[Start of Attachment]

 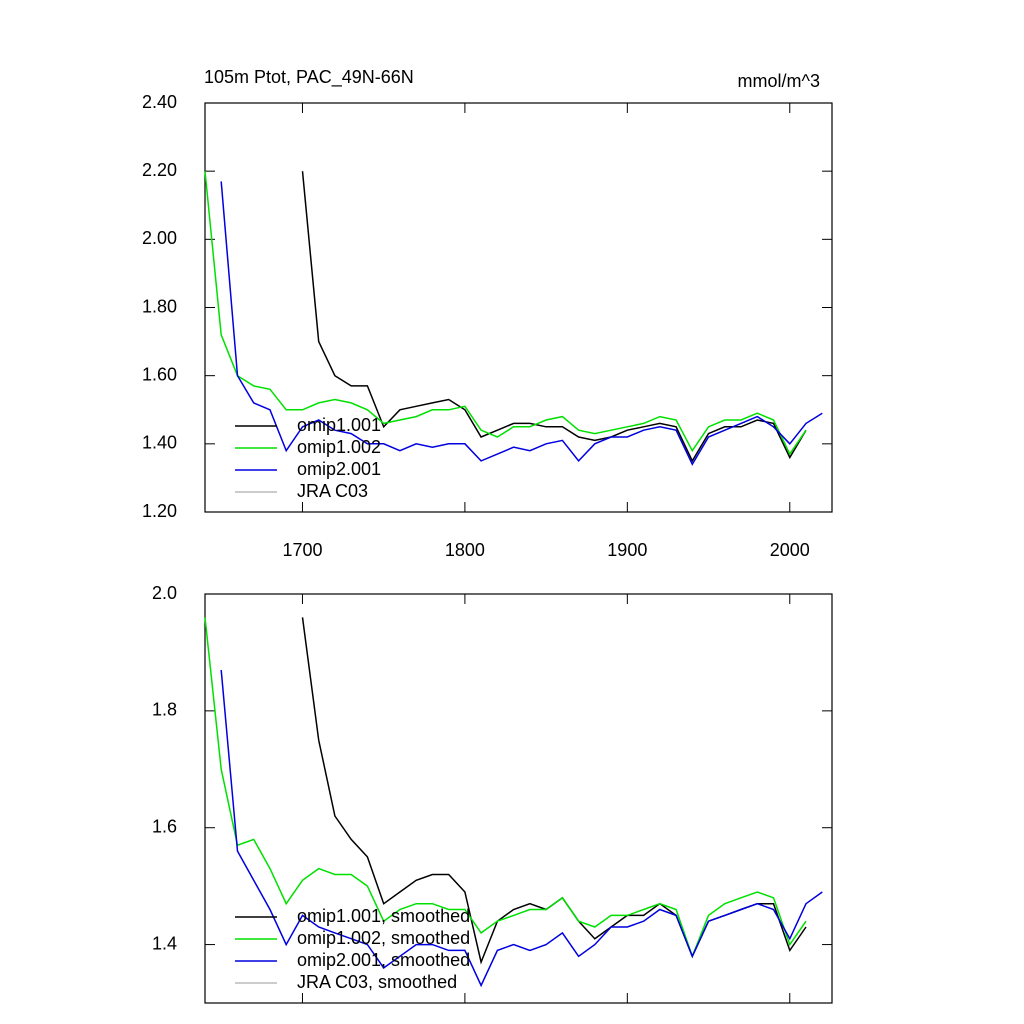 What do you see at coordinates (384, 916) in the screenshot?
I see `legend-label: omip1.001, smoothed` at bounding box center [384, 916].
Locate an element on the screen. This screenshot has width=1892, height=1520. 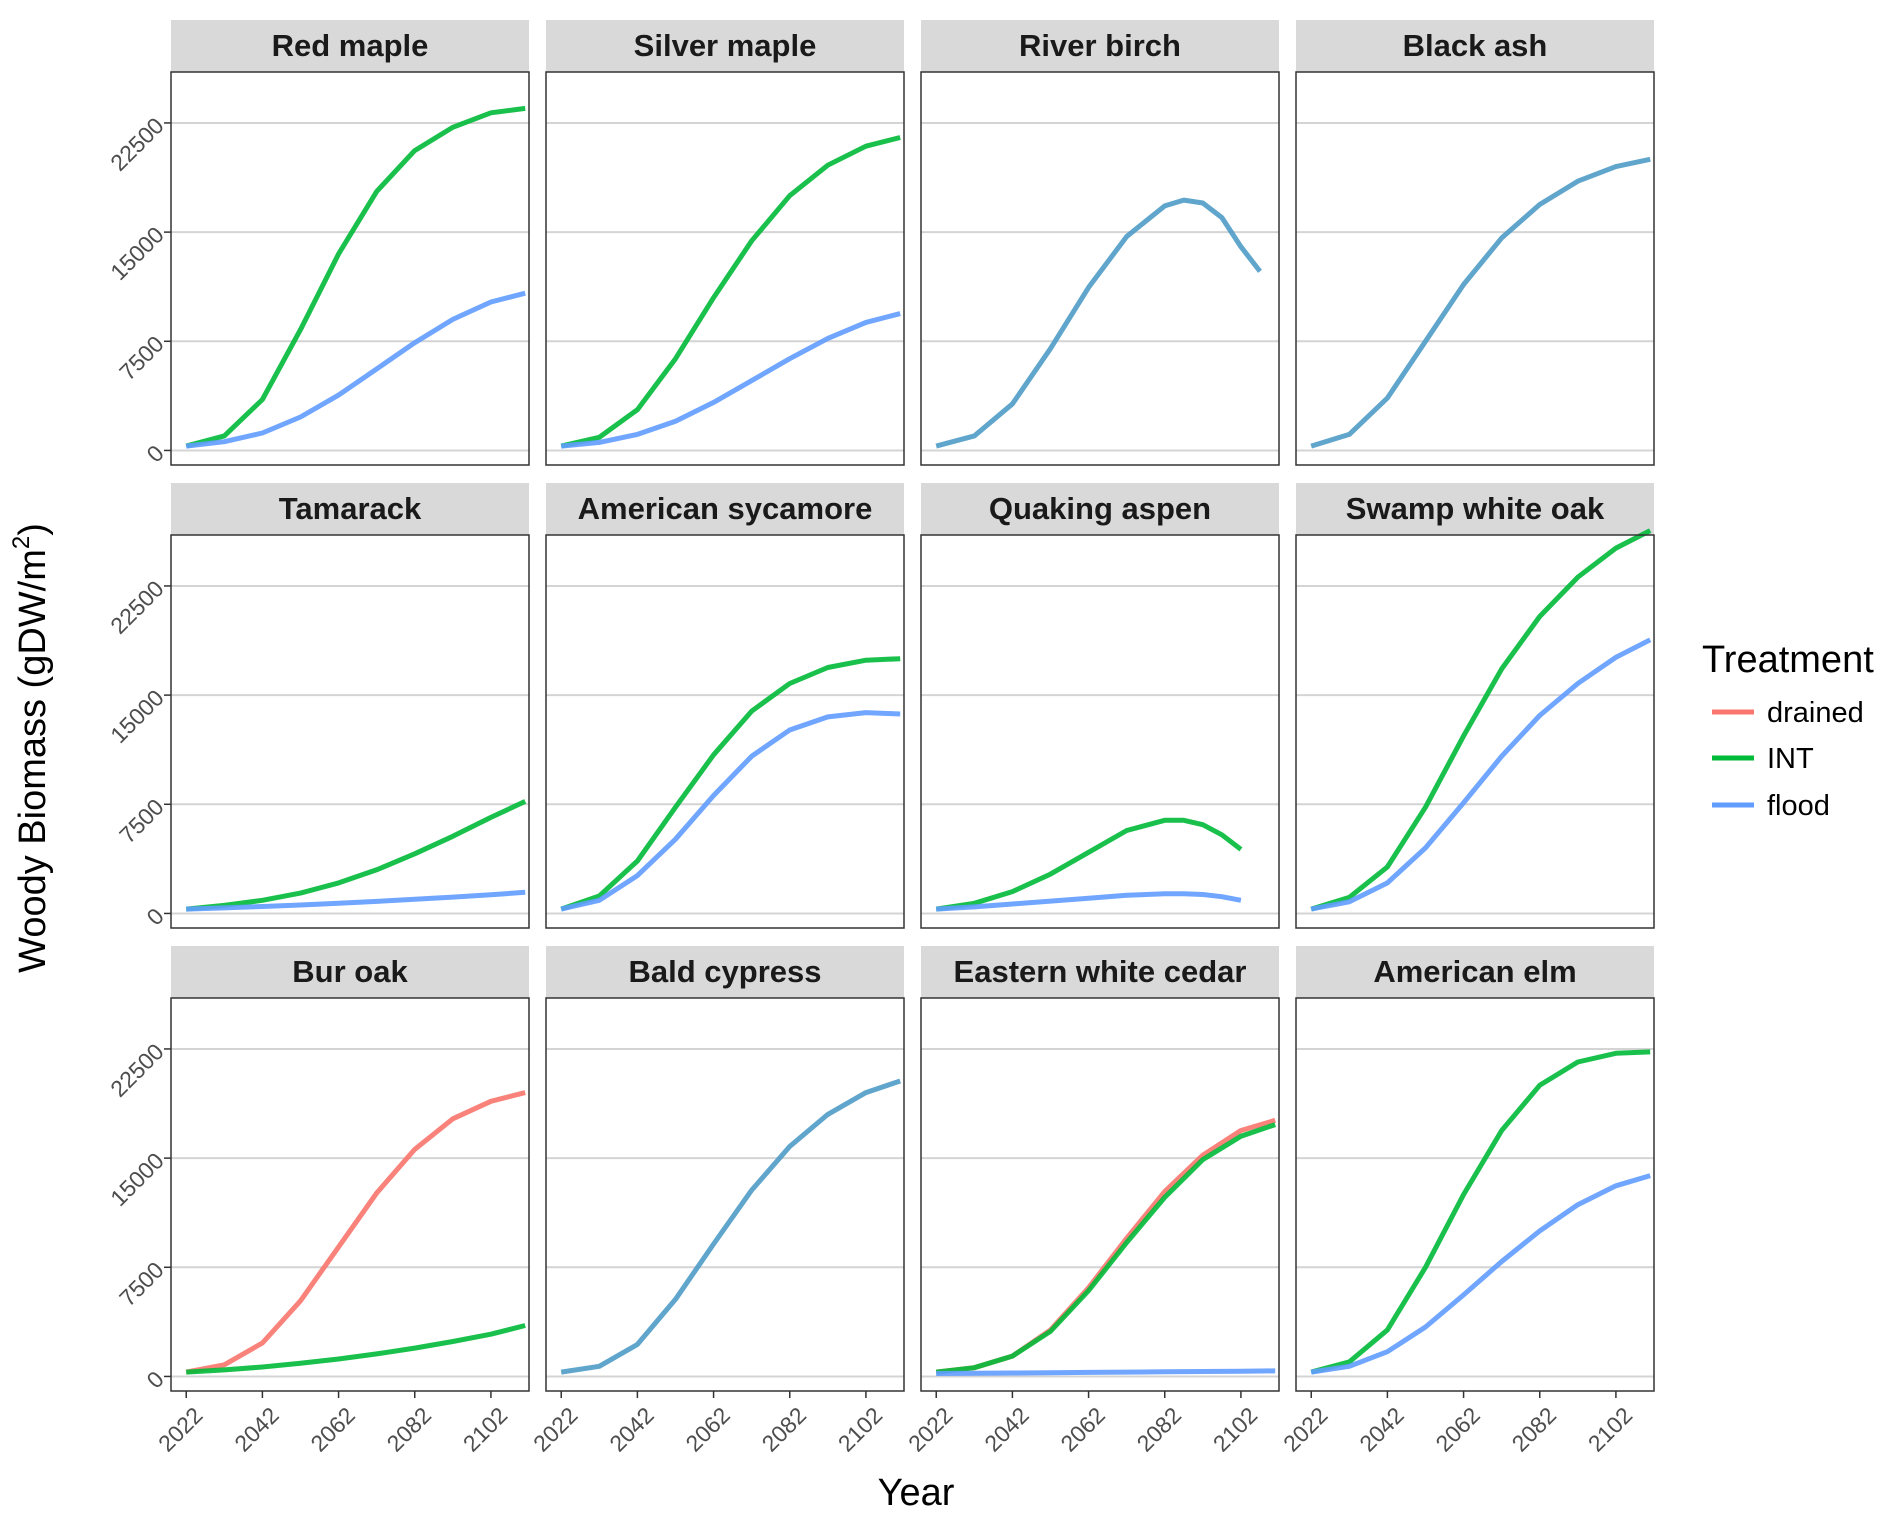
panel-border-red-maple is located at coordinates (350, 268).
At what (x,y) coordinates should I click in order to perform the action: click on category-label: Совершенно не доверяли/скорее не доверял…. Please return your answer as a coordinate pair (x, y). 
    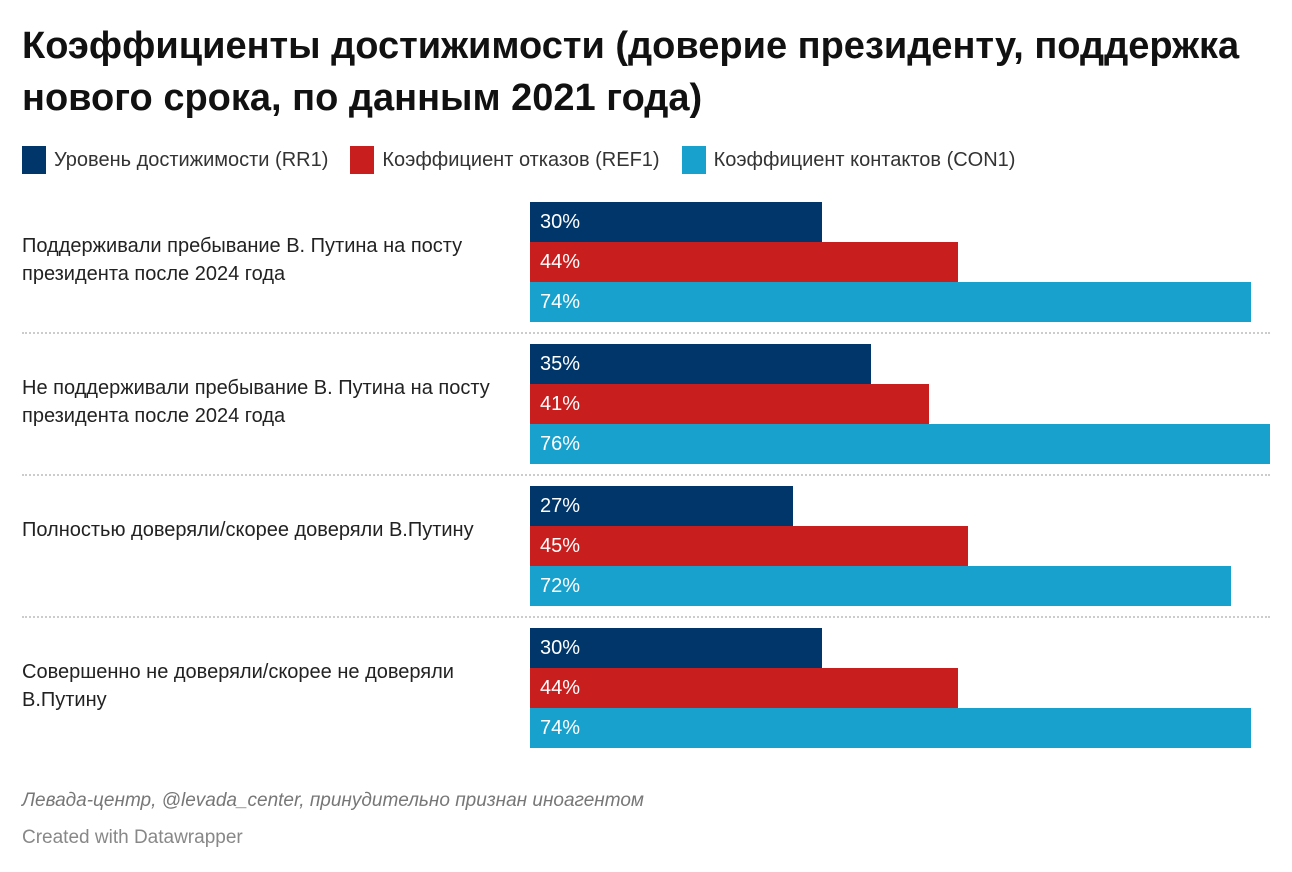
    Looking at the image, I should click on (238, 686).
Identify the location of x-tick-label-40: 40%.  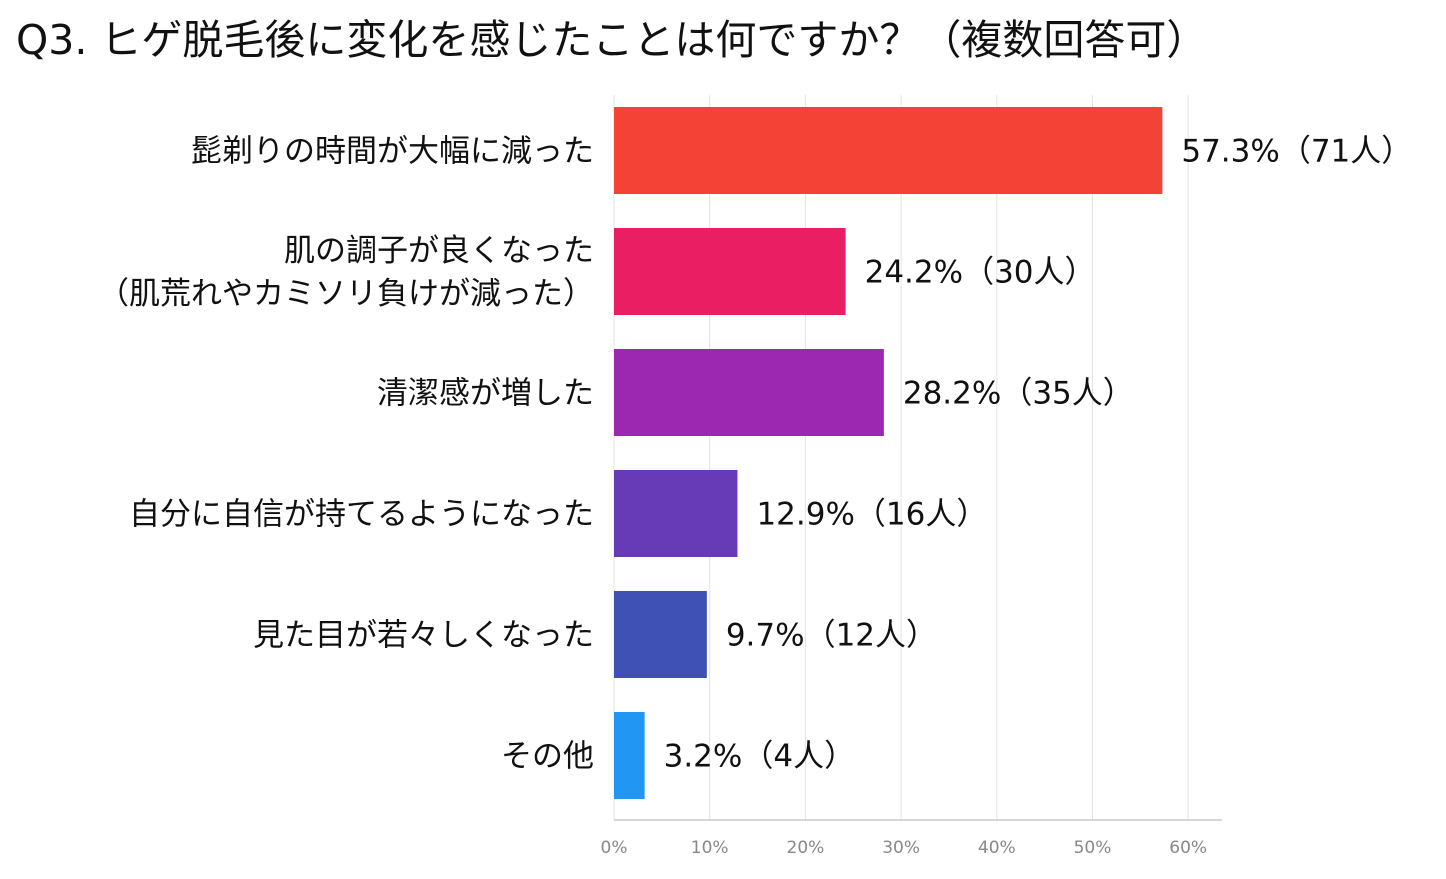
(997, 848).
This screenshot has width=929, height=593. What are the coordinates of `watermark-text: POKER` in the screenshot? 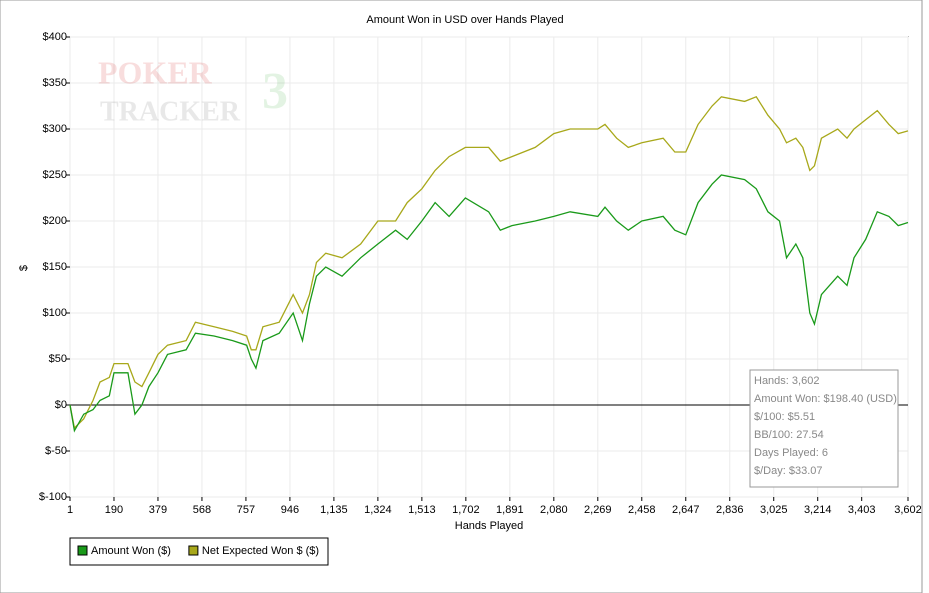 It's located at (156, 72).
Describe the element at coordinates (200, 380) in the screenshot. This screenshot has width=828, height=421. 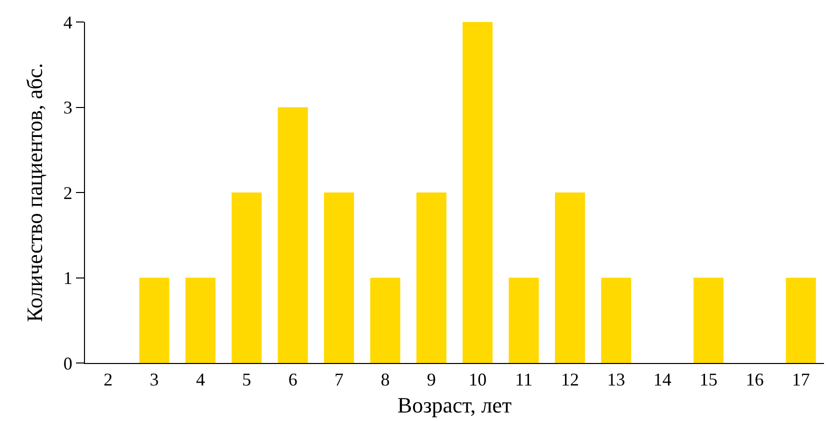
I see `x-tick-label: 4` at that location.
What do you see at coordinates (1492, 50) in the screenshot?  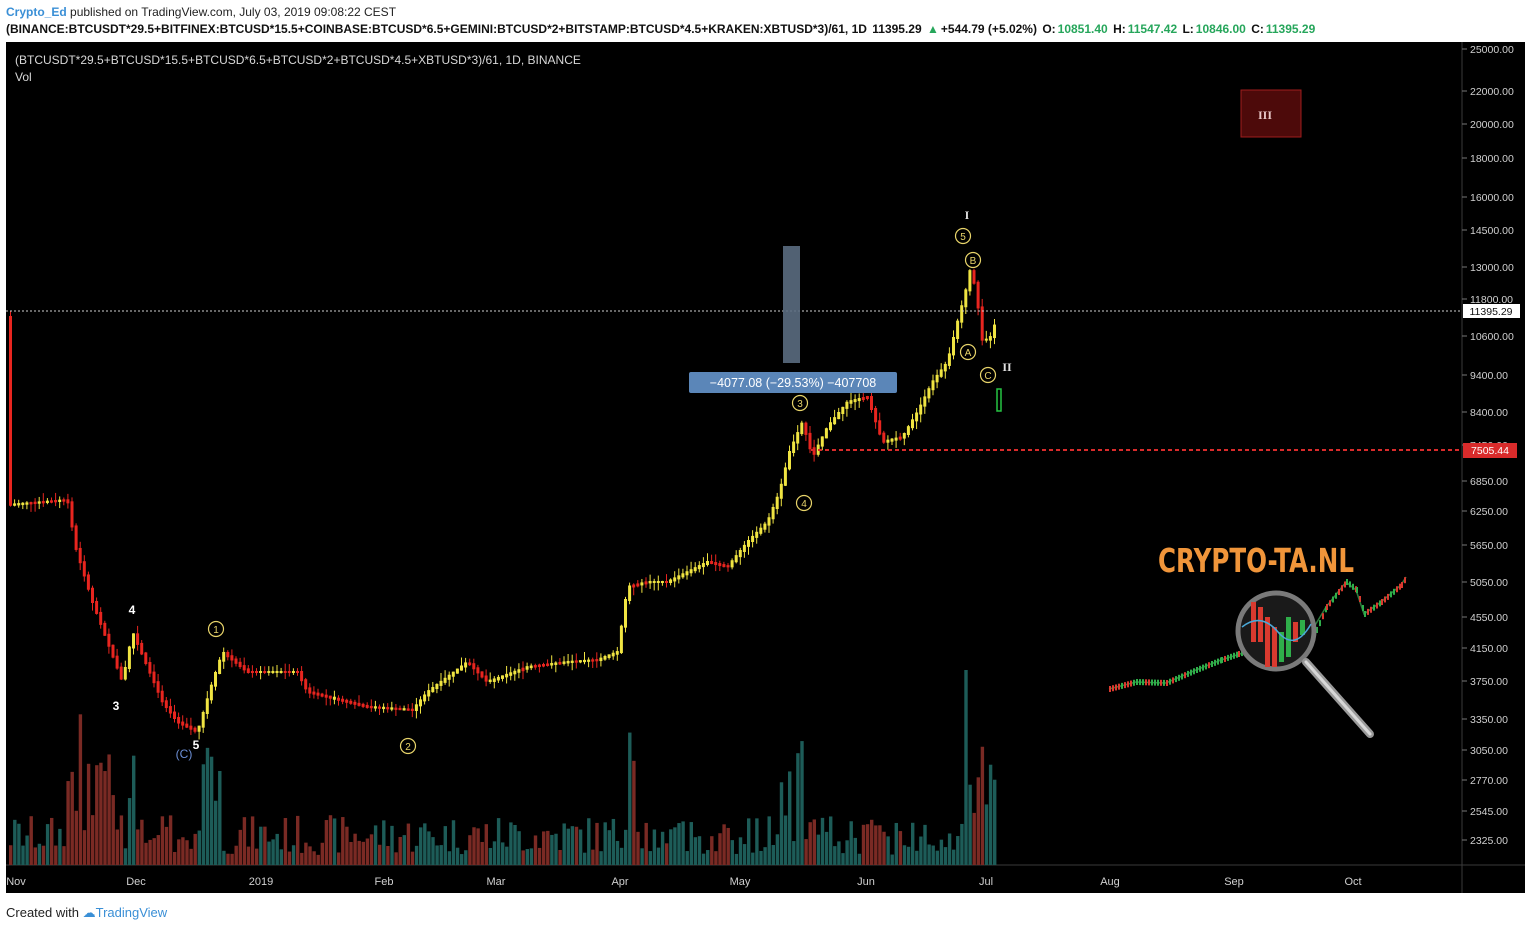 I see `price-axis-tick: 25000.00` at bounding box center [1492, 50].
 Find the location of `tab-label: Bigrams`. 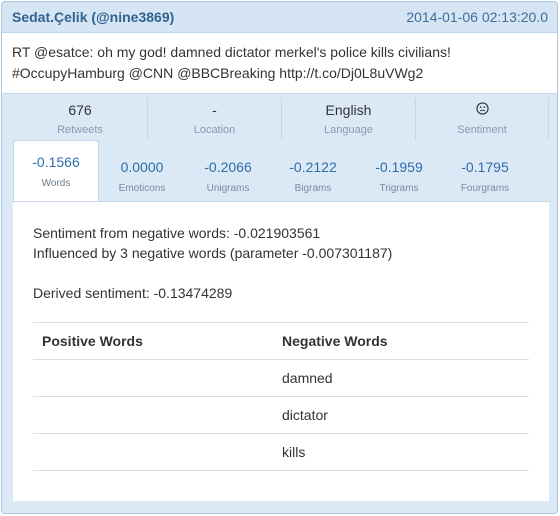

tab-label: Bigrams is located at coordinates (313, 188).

[End of Attachment]

** AIM OF THE EXERCISE **
Swap "coordinate pair" for "location" in the lines from the one containing "At what (x,y)" up to and including the one containing "Looking at the", and give back only those lines, otherwise unchanged and without the pictures.

** COMPLETED TASK **
At what (x,y) coordinates should I click in order to perform the action: click on category-label: Совершенно не доверяли/скорее не доверял…. Please return your answer as a location (x, y). 
    Looking at the image, I should click on (238, 686).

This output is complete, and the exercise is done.